Combined hereditary and somatic mutations of replication error repair genes result in rapid onset of ultra-hypermutated cancers.
Shlien A., Campbell BB., de Borja R., Alexandrov LB., Merico D., Wedge D., Van Loo P., Tarpey PS., Coupland P., Behjati S., Pollett A., Lipman T., Heidari A., Deshmukh S., Avitzur N., Meier B., Gerstung M., Hong Y., Merino DM., Ramakrishna M., Remke M., Arnold R., Panigrahi GB., Thakkar NP., Hodel KP., Henninger EE., Göksenin AY., Bakry D., Charames GS., Druker H., Lerner-Ellis J., Mistry M., Dvir R., Grant R., Elhasid R., Farah R., Taylor GP., Nathan PC., Alexander S., Ben-Shachar S., Ling SC., Gallinger S., Constantini S., Dirks P., Huang A., Scherer SW., Grundy RG., Durno C., Aronson M., Gartner A., Meyn MS., Taylor MD., Pursell ZF., Pearson CE., Malkin D., Futreal PA., Stratton MR., Bouffet E., Hawkins C., Campbell PJ., Tabori U.

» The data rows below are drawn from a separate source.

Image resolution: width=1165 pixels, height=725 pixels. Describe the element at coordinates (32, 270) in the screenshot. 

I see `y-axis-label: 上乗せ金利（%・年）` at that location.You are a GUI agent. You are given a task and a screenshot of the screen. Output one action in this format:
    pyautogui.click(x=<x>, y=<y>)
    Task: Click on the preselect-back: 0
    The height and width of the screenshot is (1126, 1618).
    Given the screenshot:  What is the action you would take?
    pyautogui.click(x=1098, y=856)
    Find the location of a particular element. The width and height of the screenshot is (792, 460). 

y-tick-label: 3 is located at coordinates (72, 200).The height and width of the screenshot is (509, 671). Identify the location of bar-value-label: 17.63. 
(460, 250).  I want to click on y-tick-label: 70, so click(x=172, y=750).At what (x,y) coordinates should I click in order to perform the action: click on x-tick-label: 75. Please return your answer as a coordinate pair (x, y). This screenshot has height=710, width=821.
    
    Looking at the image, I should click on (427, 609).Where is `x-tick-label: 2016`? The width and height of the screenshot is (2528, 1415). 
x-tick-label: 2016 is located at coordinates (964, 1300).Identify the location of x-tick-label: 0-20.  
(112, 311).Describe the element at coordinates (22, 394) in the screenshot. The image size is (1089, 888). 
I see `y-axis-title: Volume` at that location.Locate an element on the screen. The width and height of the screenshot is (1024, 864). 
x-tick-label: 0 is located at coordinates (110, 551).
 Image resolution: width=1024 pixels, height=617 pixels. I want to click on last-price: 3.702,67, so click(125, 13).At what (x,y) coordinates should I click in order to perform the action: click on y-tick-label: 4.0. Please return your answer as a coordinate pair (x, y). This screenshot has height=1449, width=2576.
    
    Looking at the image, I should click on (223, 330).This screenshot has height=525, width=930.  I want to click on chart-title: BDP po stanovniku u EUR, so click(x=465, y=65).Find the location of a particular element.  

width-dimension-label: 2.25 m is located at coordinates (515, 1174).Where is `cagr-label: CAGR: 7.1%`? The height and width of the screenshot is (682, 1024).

DNA replication-associated mutations are repaired by two components: polymerase proofreading and mismatch repair. The mutation consequences of disruption to both repair components in humans are not well studied. We sequenced cancer genomes from children with inherited biallelic mismatch repair deficiency (bMMRD). High-grade bMMRD brain tumors exhibited massive numbers of substitution mutations (>250/Mb), which was greater than all childhood and most cancers (>7,000 analyzed). All ultra-hypermutated bMMRD cancers acquired early somatic driver mutations in DNA polymerase ɛ or δ. The ensuing mutation signatures and numbers are unique and diagnostic of childhood germ-line bMMRD (P < 10(-13)). Sequential tumor biopsy analysis revealed that bMMRD/polymerase-mutant cancers rapidly amass an excess of simultaneous mutations (∼600 mutations/cell division), reaching but not exceeding ∼20,000 exonic mutations in <6 months. This implies a threshold compatible with cancer-cell survival. We suggest a new mechanism of cancer progression in which mutations develop in a rapid burst after ablation of replication repair.